### Given exercise
In the material below, change every instance of "Locate an element on the screen" to "Find an element on the screen" and leave all other text as it is.

[start Provided information]

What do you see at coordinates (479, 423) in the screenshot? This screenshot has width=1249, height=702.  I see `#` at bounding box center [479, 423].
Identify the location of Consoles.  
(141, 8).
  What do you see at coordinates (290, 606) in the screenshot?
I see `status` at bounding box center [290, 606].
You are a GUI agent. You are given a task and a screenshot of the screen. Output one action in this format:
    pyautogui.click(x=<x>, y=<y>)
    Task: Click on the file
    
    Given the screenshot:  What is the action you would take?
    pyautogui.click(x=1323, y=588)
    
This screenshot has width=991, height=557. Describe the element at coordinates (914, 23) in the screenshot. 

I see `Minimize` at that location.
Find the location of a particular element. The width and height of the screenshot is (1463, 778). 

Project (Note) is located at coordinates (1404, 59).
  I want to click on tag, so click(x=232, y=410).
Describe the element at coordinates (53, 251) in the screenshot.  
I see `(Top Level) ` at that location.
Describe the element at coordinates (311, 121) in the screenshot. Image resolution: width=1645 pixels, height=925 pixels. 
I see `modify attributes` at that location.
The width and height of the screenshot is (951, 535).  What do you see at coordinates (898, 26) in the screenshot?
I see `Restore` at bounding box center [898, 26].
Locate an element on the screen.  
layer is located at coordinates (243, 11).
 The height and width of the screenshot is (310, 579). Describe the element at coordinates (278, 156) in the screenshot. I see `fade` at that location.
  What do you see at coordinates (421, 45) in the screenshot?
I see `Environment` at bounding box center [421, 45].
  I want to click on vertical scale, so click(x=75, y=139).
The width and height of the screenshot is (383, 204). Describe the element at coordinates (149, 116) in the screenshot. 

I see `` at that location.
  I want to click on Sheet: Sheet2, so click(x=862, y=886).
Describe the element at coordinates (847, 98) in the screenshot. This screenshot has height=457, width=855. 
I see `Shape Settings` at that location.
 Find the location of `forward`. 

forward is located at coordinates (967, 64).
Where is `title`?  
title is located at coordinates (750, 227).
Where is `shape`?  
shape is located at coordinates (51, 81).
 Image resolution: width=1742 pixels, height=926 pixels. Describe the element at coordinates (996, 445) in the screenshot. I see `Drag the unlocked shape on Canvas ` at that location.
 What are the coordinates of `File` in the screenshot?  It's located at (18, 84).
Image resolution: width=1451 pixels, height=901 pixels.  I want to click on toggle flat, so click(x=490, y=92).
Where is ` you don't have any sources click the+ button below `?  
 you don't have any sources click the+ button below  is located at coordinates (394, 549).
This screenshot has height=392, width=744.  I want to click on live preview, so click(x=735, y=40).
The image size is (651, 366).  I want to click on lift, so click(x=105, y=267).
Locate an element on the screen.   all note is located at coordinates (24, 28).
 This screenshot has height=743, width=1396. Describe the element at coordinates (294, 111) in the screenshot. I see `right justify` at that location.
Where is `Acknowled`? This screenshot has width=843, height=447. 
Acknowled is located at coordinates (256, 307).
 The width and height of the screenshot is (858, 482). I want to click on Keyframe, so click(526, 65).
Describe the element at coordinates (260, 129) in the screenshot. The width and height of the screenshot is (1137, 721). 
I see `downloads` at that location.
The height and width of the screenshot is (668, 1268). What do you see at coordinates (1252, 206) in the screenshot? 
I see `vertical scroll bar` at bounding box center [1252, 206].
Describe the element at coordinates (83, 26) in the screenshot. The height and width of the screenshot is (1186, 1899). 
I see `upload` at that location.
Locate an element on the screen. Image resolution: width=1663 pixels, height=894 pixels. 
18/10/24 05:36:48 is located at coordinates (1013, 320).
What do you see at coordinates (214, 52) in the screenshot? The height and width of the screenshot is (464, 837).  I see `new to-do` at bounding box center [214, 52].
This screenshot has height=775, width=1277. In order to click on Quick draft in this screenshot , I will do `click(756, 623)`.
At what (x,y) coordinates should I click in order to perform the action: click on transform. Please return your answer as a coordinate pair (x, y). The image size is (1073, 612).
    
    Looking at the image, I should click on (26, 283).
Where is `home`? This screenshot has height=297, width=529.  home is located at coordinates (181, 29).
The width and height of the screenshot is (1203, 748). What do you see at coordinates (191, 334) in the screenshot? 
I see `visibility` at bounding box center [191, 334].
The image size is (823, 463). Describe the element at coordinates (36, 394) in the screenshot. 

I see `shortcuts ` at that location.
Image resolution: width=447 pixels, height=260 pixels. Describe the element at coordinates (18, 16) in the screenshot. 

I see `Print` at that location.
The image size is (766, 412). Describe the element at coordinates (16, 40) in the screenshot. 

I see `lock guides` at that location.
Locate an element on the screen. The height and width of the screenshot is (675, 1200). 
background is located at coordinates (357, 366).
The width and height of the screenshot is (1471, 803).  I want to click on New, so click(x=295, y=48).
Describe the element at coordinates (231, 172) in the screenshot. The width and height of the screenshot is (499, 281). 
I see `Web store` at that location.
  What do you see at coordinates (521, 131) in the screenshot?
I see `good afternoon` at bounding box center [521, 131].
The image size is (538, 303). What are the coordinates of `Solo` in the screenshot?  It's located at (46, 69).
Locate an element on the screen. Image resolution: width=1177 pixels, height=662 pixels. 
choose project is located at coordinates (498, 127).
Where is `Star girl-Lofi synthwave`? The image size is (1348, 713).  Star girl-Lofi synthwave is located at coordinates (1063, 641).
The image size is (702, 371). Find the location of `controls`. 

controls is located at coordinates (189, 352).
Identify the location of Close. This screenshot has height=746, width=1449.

[end Provided information]

### Solution for this problem
What do you see at coordinates (479, 423) in the screenshot? This screenshot has width=1249, height=702.  I see `#` at bounding box center [479, 423].
Identify the location of Consoles.  
(141, 8).
  What do you see at coordinates (290, 606) in the screenshot?
I see `status` at bounding box center [290, 606].
You are a GUI agent. You are given a task and a screenshot of the screen. Output one action in this format:
    pyautogui.click(x=<x>, y=<y>)
    Task: Click on the file
    
    Given the screenshot:  What is the action you would take?
    pyautogui.click(x=1323, y=588)
    
This screenshot has width=991, height=557. Describe the element at coordinates (914, 23) in the screenshot. 

I see `Minimize` at that location.
Find the location of a particular element. The width and height of the screenshot is (1463, 778). 

Project (Note) is located at coordinates (1404, 59).
  I want to click on tag, so click(x=232, y=410).
Describe the element at coordinates (53, 251) in the screenshot.  
I see `(Top Level) ` at that location.
Describe the element at coordinates (311, 121) in the screenshot. Image resolution: width=1645 pixels, height=925 pixels. 
I see `modify attributes` at that location.
The width and height of the screenshot is (951, 535).  What do you see at coordinates (898, 26) in the screenshot?
I see `Restore` at bounding box center [898, 26].
Find an element on the screen.  
layer is located at coordinates (243, 11).
 The height and width of the screenshot is (310, 579). Describe the element at coordinates (278, 156) in the screenshot. I see `fade` at that location.
  What do you see at coordinates (421, 45) in the screenshot?
I see `Environment` at bounding box center [421, 45].
  I want to click on vertical scale, so click(x=75, y=139).
The width and height of the screenshot is (383, 204). Describe the element at coordinates (149, 116) in the screenshot. 

I see `` at that location.
  I want to click on Sheet: Sheet2, so click(x=862, y=886).
Describe the element at coordinates (847, 98) in the screenshot. This screenshot has height=457, width=855. 
I see `Shape Settings` at that location.
 Find the location of `forward`. 

forward is located at coordinates (967, 64).
Where is `title`?  
title is located at coordinates (750, 227).
Where is `shape`?  
shape is located at coordinates (51, 81).
 Image resolution: width=1742 pixels, height=926 pixels. Describe the element at coordinates (996, 445) in the screenshot. I see `Drag the unlocked shape on Canvas ` at that location.
 What are the coordinates of `File` in the screenshot?  It's located at (18, 84).
Image resolution: width=1451 pixels, height=901 pixels.  I want to click on toggle flat, so click(x=490, y=92).
Where is ` you don't have any sources click the+ button below `?  
 you don't have any sources click the+ button below  is located at coordinates (394, 549).
This screenshot has height=392, width=744.  I want to click on live preview, so click(x=735, y=40).
The image size is (651, 366).  I want to click on lift, so click(x=105, y=267).
Find an element on the screen.   all note is located at coordinates (24, 28).
 This screenshot has height=743, width=1396. Describe the element at coordinates (294, 111) in the screenshot. I see `right justify` at that location.
Where is `Acknowled`? This screenshot has width=843, height=447. 
Acknowled is located at coordinates (256, 307).
 The width and height of the screenshot is (858, 482). I want to click on Keyframe, so click(526, 65).
Describe the element at coordinates (260, 129) in the screenshot. The width and height of the screenshot is (1137, 721). 
I see `downloads` at that location.
The height and width of the screenshot is (668, 1268). What do you see at coordinates (1252, 206) in the screenshot? 
I see `vertical scroll bar` at bounding box center [1252, 206].
Describe the element at coordinates (83, 26) in the screenshot. The height and width of the screenshot is (1186, 1899). 
I see `upload` at that location.
Find an element on the screen. Image resolution: width=1663 pixels, height=894 pixels. 
18/10/24 05:36:48 is located at coordinates (1013, 320).
What do you see at coordinates (214, 52) in the screenshot? The height and width of the screenshot is (464, 837).  I see `new to-do` at bounding box center [214, 52].
This screenshot has height=775, width=1277. In order to click on Quick draft in this screenshot , I will do `click(756, 623)`.
At what (x,y) coordinates should I click in order to perform the action: click on transform. Please return your answer as a coordinate pair (x, y). The image size is (1073, 612).
    
    Looking at the image, I should click on (26, 283).
Where is `home`? This screenshot has height=297, width=529.  home is located at coordinates (181, 29).
The width and height of the screenshot is (1203, 748). What do you see at coordinates (191, 334) in the screenshot? 
I see `visibility` at bounding box center [191, 334].
The image size is (823, 463). Describe the element at coordinates (36, 394) in the screenshot. 

I see `shortcuts ` at that location.
Image resolution: width=447 pixels, height=260 pixels. Describe the element at coordinates (18, 16) in the screenshot. 

I see `Print` at that location.
The image size is (766, 412). Describe the element at coordinates (16, 40) in the screenshot. 

I see `lock guides` at that location.
Find an element on the screen. The height and width of the screenshot is (675, 1200). 
background is located at coordinates (357, 366).
The width and height of the screenshot is (1471, 803).  I want to click on New, so click(x=295, y=48).
Describe the element at coordinates (231, 172) in the screenshot. The width and height of the screenshot is (499, 281). 
I see `Web store` at that location.
  What do you see at coordinates (521, 131) in the screenshot?
I see `good afternoon` at bounding box center [521, 131].
The image size is (538, 303). What are the coordinates of `Solo` in the screenshot?  It's located at (46, 69).
Find an element on the screen. Image resolution: width=1177 pixels, height=662 pixels. 
choose project is located at coordinates (498, 127).
Where is `Star girl-Lofi synthwave`? The image size is (1348, 713).  Star girl-Lofi synthwave is located at coordinates (1063, 641).
The image size is (702, 371). Find the location of `controls`. 

controls is located at coordinates (189, 352).
Identify the location of Close. This screenshot has height=746, width=1449.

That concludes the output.